::: Passage shown
Baked Tomato Pasta With Harissa and Halloumi
- Serves: 4
- Time: 45 min
- Date added: 2024-04-05
Description
Keeping a jar of store-bought pasta sauce in your pantry pays high dividends in this five-ingredient recipe. Jarred pasta sauce is ripe for enhancement; here, a confident amount of harissa injects not only spice, but also a deep smoky, savory tang. This is a versatile and adaptable weeknight baked pasta: You can experiment with different flavors of sauce to achieve a different finish; try vodka sauce for a creamier finish or arrabbiata for something spicier. Grating the halloumi allows the firm, salty cheese to melt evenly through the pasta. A hefty amount of dill brings much needed lightness to this dish, but you could substitute parsley or chives.
Ingredients
- Salt
- 1 pound penne, fusilli, farfalle or other shaped pasta
- 1 (24-ounce) jar marinara sauce
- 3 tablespoons harissa paste
- 8 ounces halloumi (or feta), coarsely grated
- 1 cup chopped fresh dill (leaves and stalks)
::::::
::: Entries shown
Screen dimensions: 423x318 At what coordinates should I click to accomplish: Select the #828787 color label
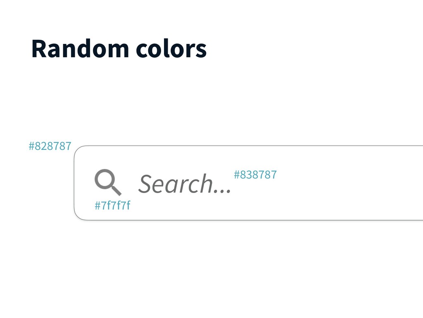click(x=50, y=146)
::::::
::: Entries shown
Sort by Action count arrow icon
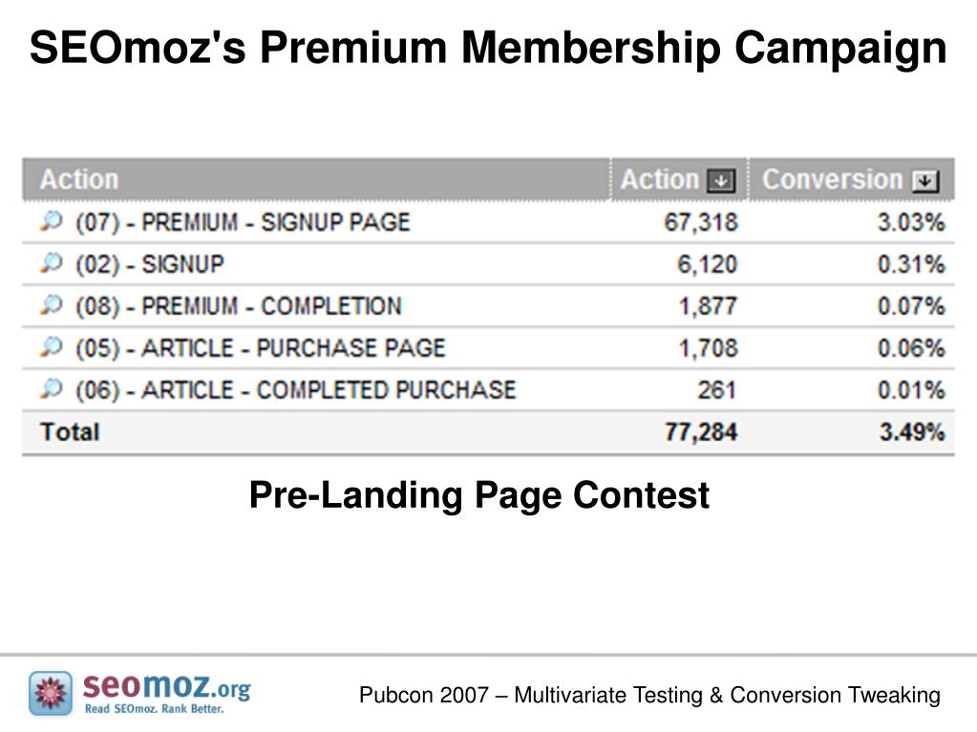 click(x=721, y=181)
::::::
Task requirements:
1. In the recipe for baked tomato pasta, which sauce is suggested for a creamier finish?
2. Reproduce the recipe text from "Baked Tomato Pasta" up to and including "parsley or chives.".
The data placed after the recipe was drawn from an unrelated source.

Correct answers:
1. Vodka sauce.

2.
Baked Tomato Pasta With Harissa and Halloumi
- Serves: 4
- Time: 45 min
- Date added: 2024-04-05
Description
Keeping a jar of store-bought pasta sauce in your pantry pays high dividends in this five-ingredient recipe. Jarred pasta sauce is ripe for enhancement; here, a confident amount of harissa injects not only spice, but also a deep smoky, savory tang. This is a versatile and adaptable weeknight baked pasta: You can experiment with different flavors of sauce to achieve a different finish; try vodka sauce for a creamier finish or arrabbiata for something spicier. Grating the halloumi allows the firm, salty cheese to melt evenly through the pasta. A hefty amount of dill brings much needed lightness to this dish, but you could substitute parsley or chives.